RAW DATA:
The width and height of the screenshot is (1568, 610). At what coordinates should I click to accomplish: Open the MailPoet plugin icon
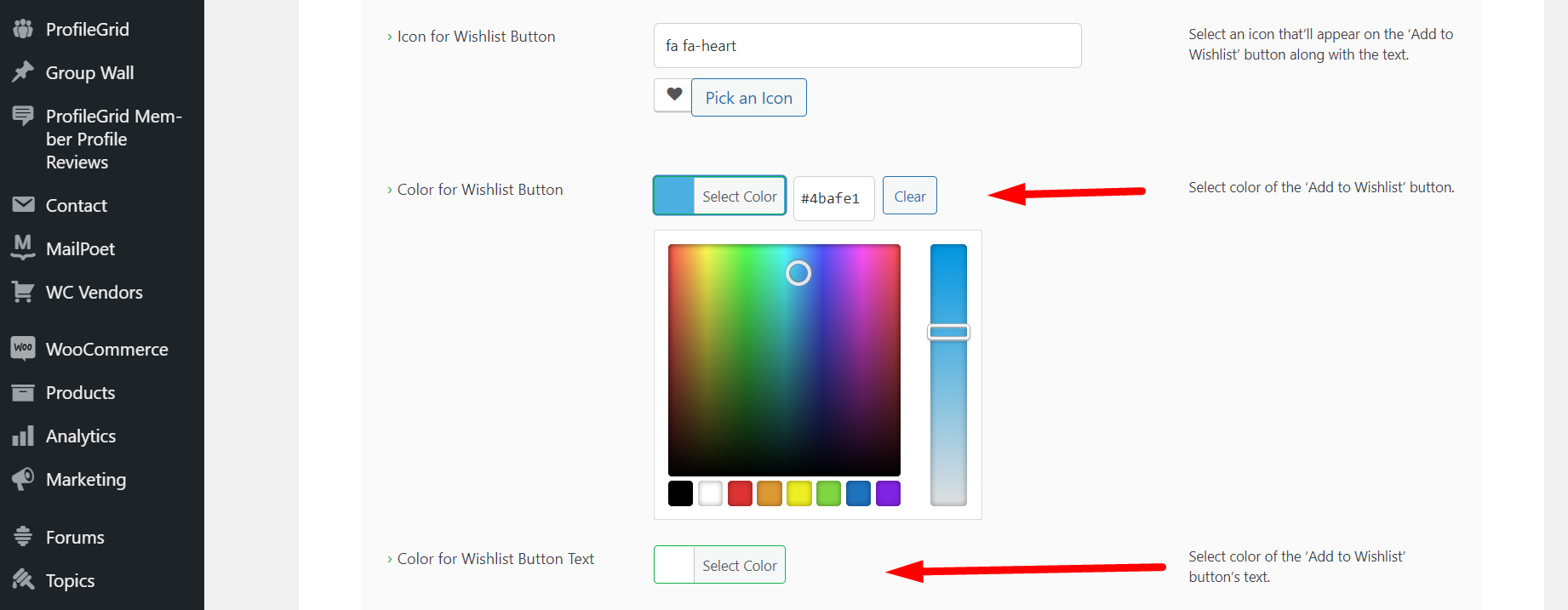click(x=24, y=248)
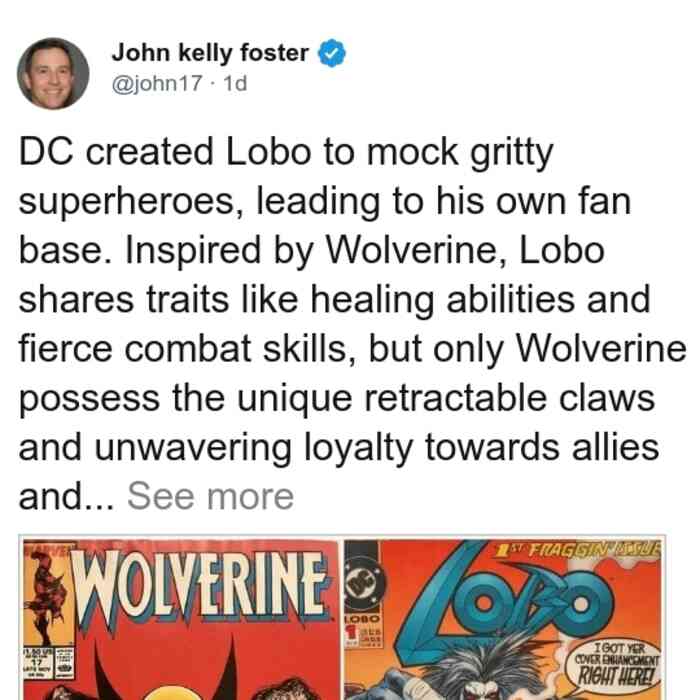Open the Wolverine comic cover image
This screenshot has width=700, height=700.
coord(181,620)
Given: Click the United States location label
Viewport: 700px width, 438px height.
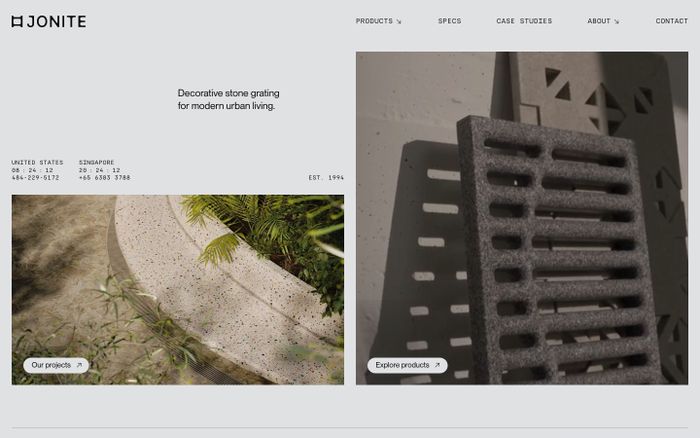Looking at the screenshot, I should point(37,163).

STATED GOAL:
Reproduce every line of the data above verbatim, omitting the pictures.

PROBLEM SOLUTION:
The width and height of the screenshot is (1568, 610). At what coordinates should I click to accomplish: Open the MailPoet plugin icon
click(x=24, y=248)
Open the Wolverine comic cover image
This screenshot has width=700, height=700.
coord(181,620)
Given: Click the United States location label
Viewport: 700px width, 438px height.
Looking at the screenshot, I should point(37,163).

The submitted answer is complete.